** What the task requires **
Each line below from the one containing "janeiro 2020 (261, 1281)" through the one containing "O mundo pela arte (265, 2163)" is to be given again exactly, and no line outside that span.

────────────────

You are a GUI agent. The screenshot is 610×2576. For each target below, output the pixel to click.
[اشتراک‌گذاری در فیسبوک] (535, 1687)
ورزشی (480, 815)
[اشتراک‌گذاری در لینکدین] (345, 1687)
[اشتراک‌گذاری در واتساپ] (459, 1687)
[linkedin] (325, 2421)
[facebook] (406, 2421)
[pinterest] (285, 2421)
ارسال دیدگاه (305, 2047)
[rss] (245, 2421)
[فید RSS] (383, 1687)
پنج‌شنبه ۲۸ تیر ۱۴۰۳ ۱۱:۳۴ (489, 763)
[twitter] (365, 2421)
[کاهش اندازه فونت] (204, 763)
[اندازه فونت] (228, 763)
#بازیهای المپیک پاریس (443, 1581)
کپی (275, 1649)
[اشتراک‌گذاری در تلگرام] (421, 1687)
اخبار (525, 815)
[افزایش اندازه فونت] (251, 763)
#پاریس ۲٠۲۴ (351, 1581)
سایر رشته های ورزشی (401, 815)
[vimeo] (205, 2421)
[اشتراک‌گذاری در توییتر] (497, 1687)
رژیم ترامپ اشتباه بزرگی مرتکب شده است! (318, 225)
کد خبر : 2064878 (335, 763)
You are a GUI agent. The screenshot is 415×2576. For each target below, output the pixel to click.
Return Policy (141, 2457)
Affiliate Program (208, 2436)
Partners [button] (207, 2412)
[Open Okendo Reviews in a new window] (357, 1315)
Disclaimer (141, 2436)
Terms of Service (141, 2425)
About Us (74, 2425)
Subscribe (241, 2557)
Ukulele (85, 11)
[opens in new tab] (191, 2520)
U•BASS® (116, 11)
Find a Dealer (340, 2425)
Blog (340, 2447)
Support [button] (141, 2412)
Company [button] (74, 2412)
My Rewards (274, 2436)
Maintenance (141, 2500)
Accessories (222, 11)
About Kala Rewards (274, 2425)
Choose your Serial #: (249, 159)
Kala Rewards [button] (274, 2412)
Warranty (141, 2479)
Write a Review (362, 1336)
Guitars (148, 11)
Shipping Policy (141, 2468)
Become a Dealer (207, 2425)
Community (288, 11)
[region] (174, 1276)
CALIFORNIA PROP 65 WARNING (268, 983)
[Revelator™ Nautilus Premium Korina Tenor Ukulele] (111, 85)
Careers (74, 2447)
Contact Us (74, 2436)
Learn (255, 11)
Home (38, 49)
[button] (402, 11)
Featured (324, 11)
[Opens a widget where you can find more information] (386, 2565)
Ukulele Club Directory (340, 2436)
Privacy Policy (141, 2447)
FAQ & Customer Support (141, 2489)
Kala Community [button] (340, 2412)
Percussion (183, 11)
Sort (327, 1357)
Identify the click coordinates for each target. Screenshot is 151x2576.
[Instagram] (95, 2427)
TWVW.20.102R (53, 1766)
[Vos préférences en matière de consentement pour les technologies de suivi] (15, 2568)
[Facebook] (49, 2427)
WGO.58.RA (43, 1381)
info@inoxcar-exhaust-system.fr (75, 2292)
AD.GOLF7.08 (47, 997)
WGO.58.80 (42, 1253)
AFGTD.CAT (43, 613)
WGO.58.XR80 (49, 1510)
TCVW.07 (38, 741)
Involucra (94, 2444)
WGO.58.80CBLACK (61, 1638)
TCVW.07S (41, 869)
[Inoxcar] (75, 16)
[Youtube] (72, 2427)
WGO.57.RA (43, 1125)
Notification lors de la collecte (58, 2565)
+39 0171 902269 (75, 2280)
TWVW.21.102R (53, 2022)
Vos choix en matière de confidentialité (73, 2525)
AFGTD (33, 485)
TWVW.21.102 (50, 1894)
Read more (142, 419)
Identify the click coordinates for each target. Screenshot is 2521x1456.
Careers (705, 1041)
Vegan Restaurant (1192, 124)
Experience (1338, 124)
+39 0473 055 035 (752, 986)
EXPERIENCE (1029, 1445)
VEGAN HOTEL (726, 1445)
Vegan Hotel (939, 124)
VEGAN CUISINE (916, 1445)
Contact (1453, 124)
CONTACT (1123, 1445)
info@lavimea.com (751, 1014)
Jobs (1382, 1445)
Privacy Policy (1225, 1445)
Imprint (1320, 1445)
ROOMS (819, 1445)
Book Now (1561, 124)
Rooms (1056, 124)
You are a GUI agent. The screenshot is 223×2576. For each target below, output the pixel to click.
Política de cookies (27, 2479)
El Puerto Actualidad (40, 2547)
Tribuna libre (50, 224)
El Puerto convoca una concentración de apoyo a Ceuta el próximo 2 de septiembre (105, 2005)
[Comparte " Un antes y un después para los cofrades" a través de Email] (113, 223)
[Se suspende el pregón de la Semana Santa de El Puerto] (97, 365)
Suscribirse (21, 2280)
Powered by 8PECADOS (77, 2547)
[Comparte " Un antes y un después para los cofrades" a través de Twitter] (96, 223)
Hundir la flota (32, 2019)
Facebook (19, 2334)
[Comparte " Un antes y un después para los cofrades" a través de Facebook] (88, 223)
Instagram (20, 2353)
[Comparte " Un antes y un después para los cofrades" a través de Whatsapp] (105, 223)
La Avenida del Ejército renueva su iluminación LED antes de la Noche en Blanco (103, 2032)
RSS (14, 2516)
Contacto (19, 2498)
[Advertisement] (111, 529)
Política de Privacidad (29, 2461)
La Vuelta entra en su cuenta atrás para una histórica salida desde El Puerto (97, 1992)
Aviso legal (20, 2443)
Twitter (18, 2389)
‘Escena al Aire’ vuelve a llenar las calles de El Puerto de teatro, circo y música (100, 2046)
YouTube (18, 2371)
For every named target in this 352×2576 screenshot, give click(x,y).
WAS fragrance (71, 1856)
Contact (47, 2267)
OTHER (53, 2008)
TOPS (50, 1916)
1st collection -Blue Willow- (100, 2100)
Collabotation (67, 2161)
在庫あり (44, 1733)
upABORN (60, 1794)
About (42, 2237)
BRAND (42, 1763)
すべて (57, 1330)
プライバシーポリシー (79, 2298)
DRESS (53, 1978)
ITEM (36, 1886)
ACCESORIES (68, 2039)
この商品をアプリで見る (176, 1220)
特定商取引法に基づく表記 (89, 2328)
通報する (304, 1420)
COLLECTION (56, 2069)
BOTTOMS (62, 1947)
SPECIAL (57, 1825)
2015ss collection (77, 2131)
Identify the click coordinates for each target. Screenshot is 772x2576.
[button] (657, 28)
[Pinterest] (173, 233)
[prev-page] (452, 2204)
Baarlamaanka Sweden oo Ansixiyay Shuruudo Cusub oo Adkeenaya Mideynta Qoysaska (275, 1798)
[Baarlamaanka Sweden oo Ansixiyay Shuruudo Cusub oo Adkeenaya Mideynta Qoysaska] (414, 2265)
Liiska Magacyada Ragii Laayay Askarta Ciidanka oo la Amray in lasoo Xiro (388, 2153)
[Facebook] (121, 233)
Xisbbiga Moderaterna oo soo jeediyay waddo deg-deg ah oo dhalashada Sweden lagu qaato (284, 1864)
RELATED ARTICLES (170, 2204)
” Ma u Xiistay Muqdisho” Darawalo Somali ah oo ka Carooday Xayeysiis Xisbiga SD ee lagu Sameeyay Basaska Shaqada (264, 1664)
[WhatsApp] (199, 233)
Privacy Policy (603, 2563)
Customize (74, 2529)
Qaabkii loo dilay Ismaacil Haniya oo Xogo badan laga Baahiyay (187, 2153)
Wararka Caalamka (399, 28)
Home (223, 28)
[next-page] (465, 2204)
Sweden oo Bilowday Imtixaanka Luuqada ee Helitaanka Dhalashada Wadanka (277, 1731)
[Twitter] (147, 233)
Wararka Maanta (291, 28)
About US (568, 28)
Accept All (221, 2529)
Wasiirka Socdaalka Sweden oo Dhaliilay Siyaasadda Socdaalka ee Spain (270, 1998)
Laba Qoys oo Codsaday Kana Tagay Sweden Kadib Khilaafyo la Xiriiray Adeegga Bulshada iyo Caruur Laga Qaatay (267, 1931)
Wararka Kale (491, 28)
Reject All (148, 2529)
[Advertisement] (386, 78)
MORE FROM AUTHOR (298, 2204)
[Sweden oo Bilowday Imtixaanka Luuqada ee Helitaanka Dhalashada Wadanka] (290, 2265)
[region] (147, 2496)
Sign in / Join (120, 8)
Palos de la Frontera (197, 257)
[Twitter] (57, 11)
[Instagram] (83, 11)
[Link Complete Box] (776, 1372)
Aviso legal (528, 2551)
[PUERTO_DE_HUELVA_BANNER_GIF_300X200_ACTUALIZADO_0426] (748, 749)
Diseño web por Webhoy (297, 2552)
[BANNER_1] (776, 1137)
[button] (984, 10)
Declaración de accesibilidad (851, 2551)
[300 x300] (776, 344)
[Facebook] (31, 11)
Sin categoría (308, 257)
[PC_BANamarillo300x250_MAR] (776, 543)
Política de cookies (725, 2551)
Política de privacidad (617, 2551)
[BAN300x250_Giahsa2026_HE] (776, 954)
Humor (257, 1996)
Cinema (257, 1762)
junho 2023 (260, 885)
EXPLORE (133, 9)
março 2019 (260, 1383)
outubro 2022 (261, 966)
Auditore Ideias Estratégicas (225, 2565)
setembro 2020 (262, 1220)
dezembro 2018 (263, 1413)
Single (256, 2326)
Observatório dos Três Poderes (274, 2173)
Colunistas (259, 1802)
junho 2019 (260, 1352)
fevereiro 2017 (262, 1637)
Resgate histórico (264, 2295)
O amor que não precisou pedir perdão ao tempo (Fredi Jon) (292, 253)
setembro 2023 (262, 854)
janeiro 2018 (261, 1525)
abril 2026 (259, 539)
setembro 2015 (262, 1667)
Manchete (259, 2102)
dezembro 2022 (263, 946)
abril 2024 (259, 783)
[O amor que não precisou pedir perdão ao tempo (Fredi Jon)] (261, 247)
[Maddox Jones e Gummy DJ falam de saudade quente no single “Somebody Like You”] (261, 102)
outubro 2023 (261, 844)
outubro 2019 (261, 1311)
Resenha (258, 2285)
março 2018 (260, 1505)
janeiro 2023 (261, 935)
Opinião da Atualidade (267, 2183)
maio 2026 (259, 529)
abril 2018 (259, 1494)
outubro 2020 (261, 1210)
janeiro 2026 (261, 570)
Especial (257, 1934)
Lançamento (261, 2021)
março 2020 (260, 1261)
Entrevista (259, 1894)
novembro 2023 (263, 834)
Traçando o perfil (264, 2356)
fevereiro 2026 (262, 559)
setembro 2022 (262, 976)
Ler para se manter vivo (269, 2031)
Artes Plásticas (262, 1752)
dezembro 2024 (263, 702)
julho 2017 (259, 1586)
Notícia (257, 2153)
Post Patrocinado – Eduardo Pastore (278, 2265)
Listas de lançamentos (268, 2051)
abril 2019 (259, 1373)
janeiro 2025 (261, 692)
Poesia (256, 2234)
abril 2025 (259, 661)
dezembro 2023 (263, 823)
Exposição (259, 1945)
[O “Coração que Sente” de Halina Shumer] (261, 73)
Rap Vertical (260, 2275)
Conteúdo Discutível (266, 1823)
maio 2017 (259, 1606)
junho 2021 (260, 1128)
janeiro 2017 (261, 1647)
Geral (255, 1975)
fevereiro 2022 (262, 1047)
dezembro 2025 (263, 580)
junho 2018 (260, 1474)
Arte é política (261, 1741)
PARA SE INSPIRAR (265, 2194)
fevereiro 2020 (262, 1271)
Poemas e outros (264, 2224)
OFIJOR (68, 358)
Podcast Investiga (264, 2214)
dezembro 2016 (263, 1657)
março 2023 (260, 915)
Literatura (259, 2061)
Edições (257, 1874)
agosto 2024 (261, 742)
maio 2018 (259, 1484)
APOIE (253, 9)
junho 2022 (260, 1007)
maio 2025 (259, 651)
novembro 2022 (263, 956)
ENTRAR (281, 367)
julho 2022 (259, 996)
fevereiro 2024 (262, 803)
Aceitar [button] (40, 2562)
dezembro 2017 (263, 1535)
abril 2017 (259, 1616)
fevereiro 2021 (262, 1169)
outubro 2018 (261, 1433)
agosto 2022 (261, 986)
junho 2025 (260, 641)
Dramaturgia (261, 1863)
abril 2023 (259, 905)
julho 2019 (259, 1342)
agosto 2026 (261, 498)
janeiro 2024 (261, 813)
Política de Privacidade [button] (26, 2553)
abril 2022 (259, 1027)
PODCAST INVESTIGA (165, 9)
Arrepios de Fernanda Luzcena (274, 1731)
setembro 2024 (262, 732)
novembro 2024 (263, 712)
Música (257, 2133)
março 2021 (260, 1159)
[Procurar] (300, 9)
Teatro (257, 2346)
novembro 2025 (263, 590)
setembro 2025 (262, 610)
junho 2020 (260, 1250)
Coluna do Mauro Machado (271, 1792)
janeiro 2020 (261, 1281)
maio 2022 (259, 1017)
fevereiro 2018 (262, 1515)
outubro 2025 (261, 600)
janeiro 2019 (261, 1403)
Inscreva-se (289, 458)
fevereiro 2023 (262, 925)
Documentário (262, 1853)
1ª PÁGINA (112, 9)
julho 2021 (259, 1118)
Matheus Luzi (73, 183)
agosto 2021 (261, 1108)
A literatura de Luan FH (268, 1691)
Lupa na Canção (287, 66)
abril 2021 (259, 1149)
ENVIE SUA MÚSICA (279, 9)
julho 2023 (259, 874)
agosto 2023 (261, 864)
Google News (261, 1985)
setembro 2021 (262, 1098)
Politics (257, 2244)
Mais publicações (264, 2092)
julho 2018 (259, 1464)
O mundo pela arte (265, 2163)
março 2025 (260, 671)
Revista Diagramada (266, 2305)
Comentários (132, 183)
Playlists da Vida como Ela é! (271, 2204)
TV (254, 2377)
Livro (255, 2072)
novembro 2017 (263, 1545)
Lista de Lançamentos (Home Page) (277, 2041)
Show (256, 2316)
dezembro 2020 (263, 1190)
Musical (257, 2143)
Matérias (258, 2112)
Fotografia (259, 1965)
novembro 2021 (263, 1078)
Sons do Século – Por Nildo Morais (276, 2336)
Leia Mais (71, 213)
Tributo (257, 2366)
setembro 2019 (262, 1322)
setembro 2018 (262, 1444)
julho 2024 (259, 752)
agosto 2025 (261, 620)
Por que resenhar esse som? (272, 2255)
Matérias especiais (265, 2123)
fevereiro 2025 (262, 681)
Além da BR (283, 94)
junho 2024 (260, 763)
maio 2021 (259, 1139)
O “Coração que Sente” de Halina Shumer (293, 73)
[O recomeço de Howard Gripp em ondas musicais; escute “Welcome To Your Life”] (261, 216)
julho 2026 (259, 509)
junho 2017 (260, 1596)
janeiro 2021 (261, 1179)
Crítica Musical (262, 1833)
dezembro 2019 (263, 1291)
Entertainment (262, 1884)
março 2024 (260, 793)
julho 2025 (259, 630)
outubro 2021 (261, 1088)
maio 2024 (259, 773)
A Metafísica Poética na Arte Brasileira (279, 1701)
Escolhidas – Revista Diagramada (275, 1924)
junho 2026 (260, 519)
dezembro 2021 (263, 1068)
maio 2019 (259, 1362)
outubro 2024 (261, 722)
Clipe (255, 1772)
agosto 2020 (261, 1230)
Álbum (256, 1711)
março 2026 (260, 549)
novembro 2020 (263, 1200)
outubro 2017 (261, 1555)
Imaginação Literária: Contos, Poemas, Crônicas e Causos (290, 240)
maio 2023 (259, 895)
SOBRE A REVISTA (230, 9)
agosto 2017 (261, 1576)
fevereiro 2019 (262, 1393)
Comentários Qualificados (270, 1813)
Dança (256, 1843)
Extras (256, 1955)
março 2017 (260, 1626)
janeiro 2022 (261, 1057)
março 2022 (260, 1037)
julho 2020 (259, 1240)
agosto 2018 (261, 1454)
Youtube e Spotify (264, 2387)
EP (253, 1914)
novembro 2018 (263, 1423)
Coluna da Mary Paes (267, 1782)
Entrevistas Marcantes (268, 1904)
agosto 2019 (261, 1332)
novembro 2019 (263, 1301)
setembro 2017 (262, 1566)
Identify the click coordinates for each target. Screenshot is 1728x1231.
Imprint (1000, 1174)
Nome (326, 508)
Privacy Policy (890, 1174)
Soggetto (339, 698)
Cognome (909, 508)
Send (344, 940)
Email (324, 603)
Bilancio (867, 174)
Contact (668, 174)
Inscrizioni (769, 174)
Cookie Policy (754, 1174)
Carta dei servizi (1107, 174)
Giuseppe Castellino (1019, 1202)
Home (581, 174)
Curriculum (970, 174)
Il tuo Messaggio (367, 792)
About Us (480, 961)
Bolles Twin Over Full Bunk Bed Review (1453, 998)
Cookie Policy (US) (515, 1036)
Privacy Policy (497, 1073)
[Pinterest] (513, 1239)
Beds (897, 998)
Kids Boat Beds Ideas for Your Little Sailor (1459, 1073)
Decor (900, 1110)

────────────────

** Task result **
janeiro 2020 (261, 1281)
maio 2022 (259, 1017)
fevereiro 2018 (262, 1515)
outubro 2025 (261, 600)
janeiro 2019 (261, 1403)
Inscreva-se (289, 458)
fevereiro 2023 (262, 925)
Documentário (262, 1853)
1ª PÁGINA (112, 9)
julho 2021 (259, 1118)
Matheus Luzi (73, 183)
agosto 2021 (261, 1108)
A literatura de Luan FH (268, 1691)
Lupa na Canção (287, 66)
abril 2021 (259, 1149)
ENVIE SUA MÚSICA (279, 9)
julho 2023 (259, 874)
agosto 2023 (261, 864)
Google News (261, 1985)
setembro 2021 (262, 1098)
Politics (257, 2244)
Mais publicações (264, 2092)
julho 2018 (259, 1464)
O mundo pela arte (265, 2163)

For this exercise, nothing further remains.